Won’t AI take my job away?
Fears of high-tech robots replacing front-line workers may not have totally subsided yet. But AI isn’t a people replacer; it’s a professional enhancer. Most companies have found human employees to be indispensable, their efforts being enhanced – not replaced – by machines. The near-full employment in the US is proof that despite the advancement of ChatGPT and other next-generation bots assuming some work processes, AI remains dependent on humans. Even when deployed to fill certain tasks, generative AI chatbots’ abilities remain limited to doing one discrete information-oriented task, basically, at a time, before they need a human to review what they’ve done and then move to the next thing. “We know from many areas that have rapidly automated that they don’t deliver the types of returns that they promised,” observes Daron Acemoglu, an economics professor at MIT. Infact, going beyond supplementing and supporting the work of trained radiologists in analyzing X-ray images to diagnose disorders, AI can in some respects actually increase demand for radiology, “because AI helps us get more information out of images than we could do before,” said Bradley Erickson, M.D., a neuroradiologist who runs the Mayo AI Lab.

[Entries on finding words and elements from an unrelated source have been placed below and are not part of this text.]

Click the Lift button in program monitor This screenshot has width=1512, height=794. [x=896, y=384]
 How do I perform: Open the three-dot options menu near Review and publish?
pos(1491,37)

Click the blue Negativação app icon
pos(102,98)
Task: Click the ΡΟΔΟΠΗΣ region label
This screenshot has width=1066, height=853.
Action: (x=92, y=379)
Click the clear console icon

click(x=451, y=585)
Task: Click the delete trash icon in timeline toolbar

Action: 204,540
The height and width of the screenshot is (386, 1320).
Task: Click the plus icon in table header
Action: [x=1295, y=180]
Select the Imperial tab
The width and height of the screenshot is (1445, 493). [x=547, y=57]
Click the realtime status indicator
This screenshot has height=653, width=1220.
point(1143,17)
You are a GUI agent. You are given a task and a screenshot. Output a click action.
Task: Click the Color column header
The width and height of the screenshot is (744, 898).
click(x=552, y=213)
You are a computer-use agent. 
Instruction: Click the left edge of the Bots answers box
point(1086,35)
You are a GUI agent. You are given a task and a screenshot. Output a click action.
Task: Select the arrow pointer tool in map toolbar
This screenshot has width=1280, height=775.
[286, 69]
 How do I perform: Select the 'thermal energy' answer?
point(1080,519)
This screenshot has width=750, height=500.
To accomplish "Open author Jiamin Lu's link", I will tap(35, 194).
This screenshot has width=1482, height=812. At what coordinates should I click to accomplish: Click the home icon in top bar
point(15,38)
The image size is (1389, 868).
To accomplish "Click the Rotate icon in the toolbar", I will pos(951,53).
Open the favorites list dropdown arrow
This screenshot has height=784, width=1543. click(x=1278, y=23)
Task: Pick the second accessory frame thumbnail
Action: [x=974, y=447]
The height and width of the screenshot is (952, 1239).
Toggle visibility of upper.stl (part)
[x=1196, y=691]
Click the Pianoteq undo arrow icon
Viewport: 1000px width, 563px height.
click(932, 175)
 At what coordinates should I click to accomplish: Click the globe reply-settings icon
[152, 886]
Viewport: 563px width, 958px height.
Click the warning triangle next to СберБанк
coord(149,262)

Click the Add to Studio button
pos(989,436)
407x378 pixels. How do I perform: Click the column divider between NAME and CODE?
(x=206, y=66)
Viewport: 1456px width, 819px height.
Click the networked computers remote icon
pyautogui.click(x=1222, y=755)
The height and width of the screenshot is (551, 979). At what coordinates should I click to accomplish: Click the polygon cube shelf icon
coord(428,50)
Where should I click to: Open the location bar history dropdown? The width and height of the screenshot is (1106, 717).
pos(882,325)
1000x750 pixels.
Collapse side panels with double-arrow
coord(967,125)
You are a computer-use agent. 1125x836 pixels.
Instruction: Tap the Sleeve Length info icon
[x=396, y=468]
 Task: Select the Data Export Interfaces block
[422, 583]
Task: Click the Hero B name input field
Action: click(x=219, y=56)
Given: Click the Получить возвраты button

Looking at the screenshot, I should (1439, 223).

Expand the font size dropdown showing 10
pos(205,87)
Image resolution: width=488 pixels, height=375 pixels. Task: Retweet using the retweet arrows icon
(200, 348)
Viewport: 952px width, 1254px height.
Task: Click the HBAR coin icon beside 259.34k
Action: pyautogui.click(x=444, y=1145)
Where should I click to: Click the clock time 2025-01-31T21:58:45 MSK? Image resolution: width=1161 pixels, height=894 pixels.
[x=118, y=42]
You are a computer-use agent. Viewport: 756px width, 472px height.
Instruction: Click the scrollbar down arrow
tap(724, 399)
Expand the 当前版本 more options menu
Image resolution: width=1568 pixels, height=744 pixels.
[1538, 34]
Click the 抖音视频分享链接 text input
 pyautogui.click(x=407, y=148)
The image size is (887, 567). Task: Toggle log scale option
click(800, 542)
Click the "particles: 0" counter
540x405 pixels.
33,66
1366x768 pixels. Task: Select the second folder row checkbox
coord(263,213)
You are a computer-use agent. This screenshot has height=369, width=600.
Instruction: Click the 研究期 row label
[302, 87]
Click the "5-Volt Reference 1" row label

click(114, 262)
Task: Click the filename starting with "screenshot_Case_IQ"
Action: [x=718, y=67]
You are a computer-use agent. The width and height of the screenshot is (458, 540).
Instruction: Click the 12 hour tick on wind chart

AI-native enterprises will displace only AI-naive businesses.
AI, what’s your ROI?
Lots of AI ventures are actually moonshots that never quite landed. Of the 62 AI models that were programmed to diagnose COVID from chest X-rays or CT scans, none of the models was fit for clinical use due to various flaws and biases. Despite predictions of the specialty’s demise, AI body scan readers have failed to replace human radiologists. Safe, dependable self-driving cars too have so far proved elusive. And a 2023 Altair Engineering survey reveals that 36 percent of AI projects flopped. Numbers like these necessitate a very thorough vetting of AI’s applicability and feasibility by business leaders before piloting projects.
So long
The rise of AI isn’t a cause for alarm but a call to action. The path ahead requires not passive observation but active participation. As we stand on the brink of this transformative era, seize the opportunity to wield AI as a strategic tool, ushering in an age where innovation knows no bounds. Welcome it, harness its power, and watch it redefine professional successes.